REQUIREMENT A:
In the piece on dreaming bigger, what does the quoted Albert Einstein line say is more important than knowledge?

PROVIDED PASSAGE:
· · · · · · ·

THE COURAGE TO DREAM BIGGER DREAMS

 

      

What is your dream in life? My dream is to move people from where they are presently to where they never expected to be in life in terms of personal success.

Dreaming creates a gap between your present reality and the reality you want to have, thus causing you to question whether you can bridge the gap.

The greater danger is not that your dreams are too high in the sky, exciting, and you don’t reach them. It’s actually that they are too small and dull, that you can do or reach them easily.

When you choose not to dream, you are giving up a unique opportunity, since no one else has the talents, life experience, and imagination like you; there are wonderful things that you and only you will ever be able to dream of doing. So, if you don’t dream, you are aiming lower in life than you are worthy of. In doing so, you are selling out everyone else on planet earth that could have benefitted, however indirectly, from your finding the courage to dream bigger in your life. Even worse than selling out your spouse, children, parents, friends, community, or country, you are selling out yourself.

However old you are, it is never too late to begin to want more for your life and dare to give more to it. French writer Anais Nin wrote, “Life shrinks or expands in proportion to your dreams and the courage to dream bigger dreams.” Dreams have a lasting impact on our experience of being alive and enrich the quality of our life exponentially. Exciting dreams create exciting life.

We all have different passions, abilities, gifts, and personalities that inspire different dreams.

Whatever dreams you have, you have them for a reason. After all, you wouldn’t be able to dream about something if it weren’t already inside you. The thoughts that make up the dream must be inspired from within you. Someone else can help nurture your dream, giving it space to breathe and water to grow, but no one can fabricate a dream and pass it to you. Before anything can become tangible, it must first be imagined. According to Albert Einstein, “Imagination is more important than knowledge.” Envision the image you want to be, and it will become reality.

· · · · · · ·

DATA FOR THIS EXERCISE:

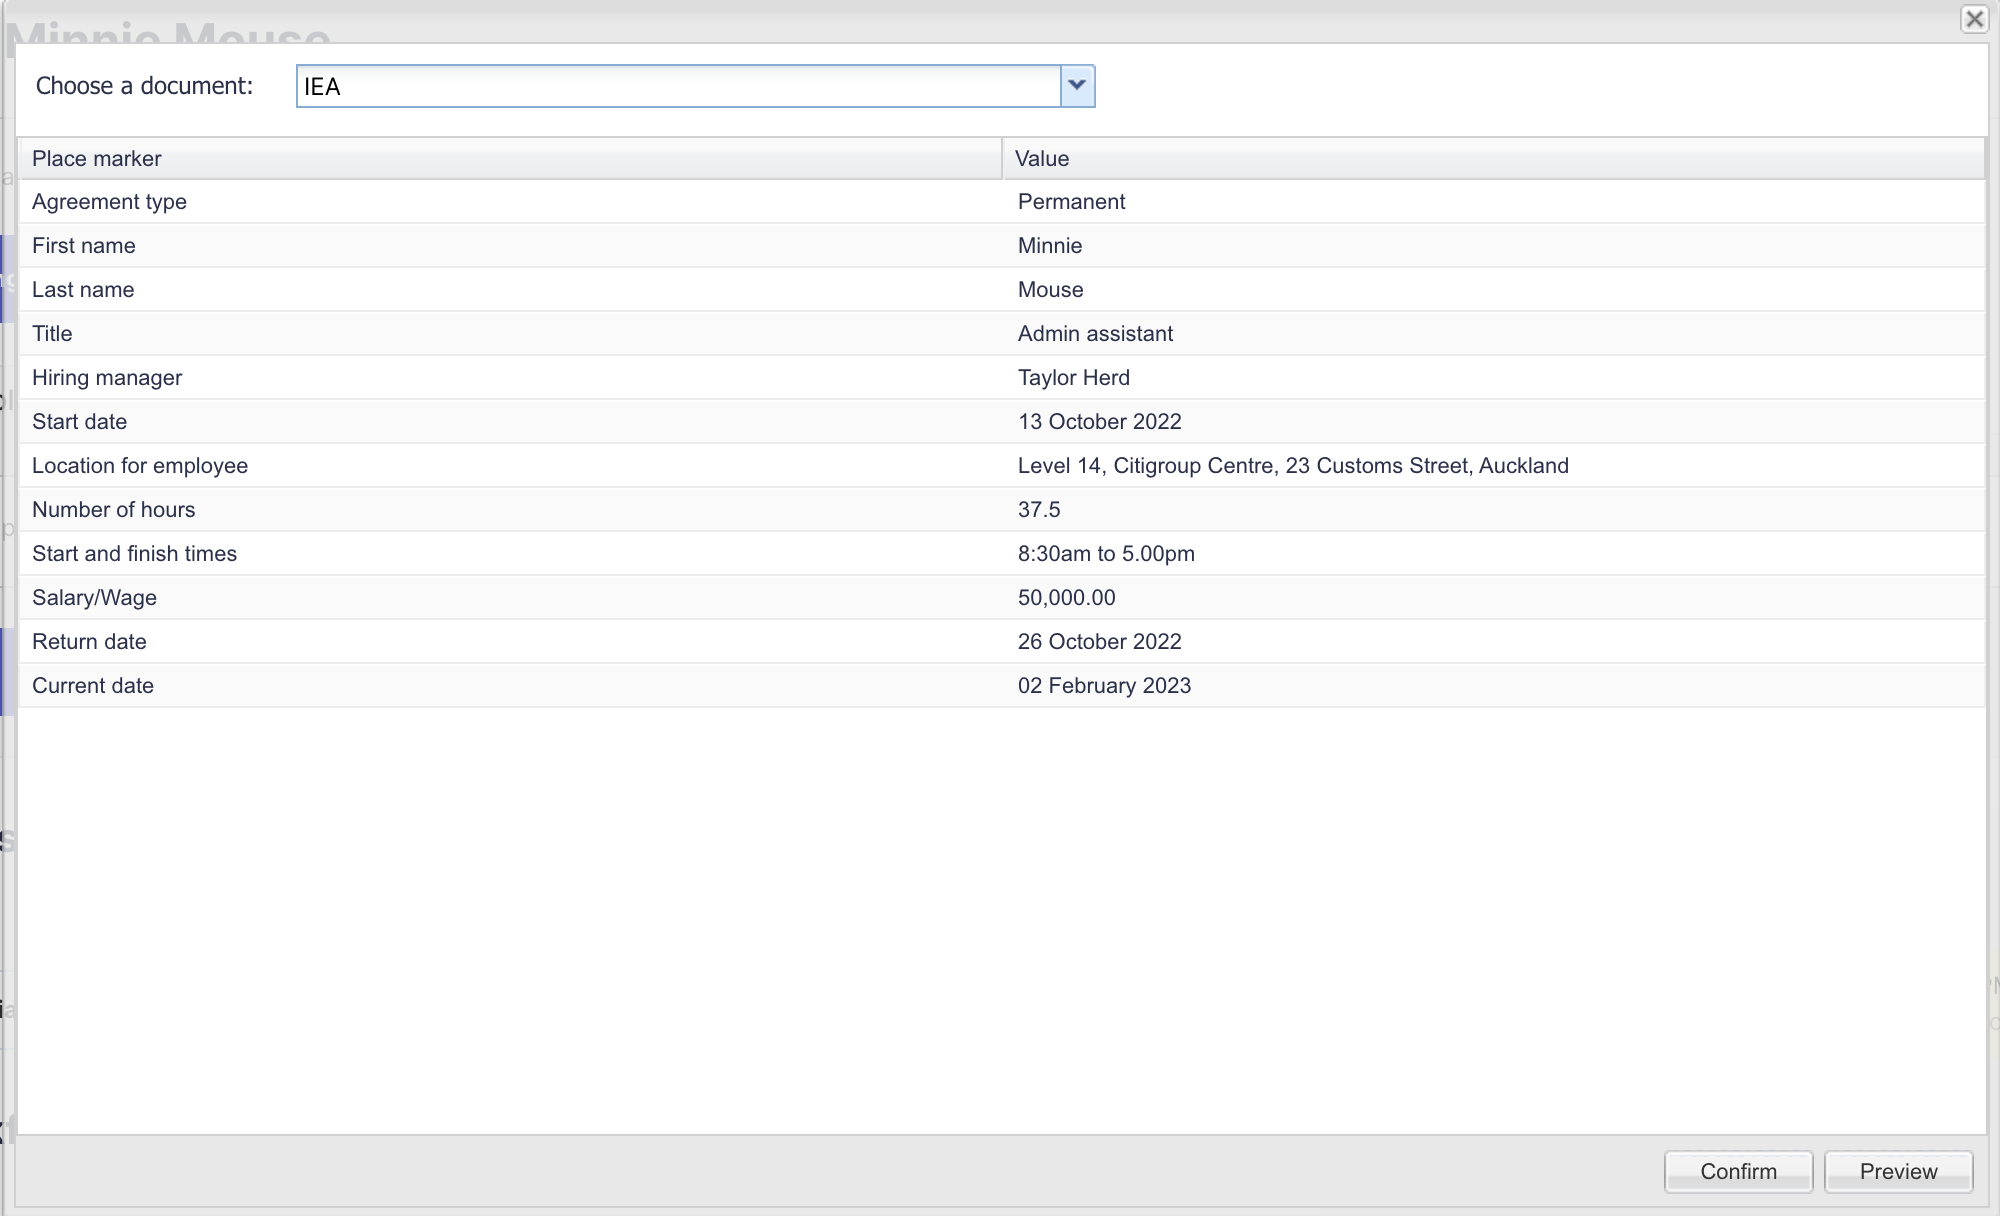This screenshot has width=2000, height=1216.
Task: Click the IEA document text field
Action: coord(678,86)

· · · · · · ·

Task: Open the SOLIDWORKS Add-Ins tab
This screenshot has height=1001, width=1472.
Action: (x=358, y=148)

· · · · · · ·

REQUIREMENT B:
Please copy out the entries from the line with "This screenshot has width=2000, height=1216." to the line with "Action: coord(678,86)", leaving out the pictures.

EXERCISE RESPONSE A:
Imagination

EXERCISE RESPONSE B:
This screenshot has width=2000, height=1216.
Task: Click the IEA document text field
Action: coord(678,86)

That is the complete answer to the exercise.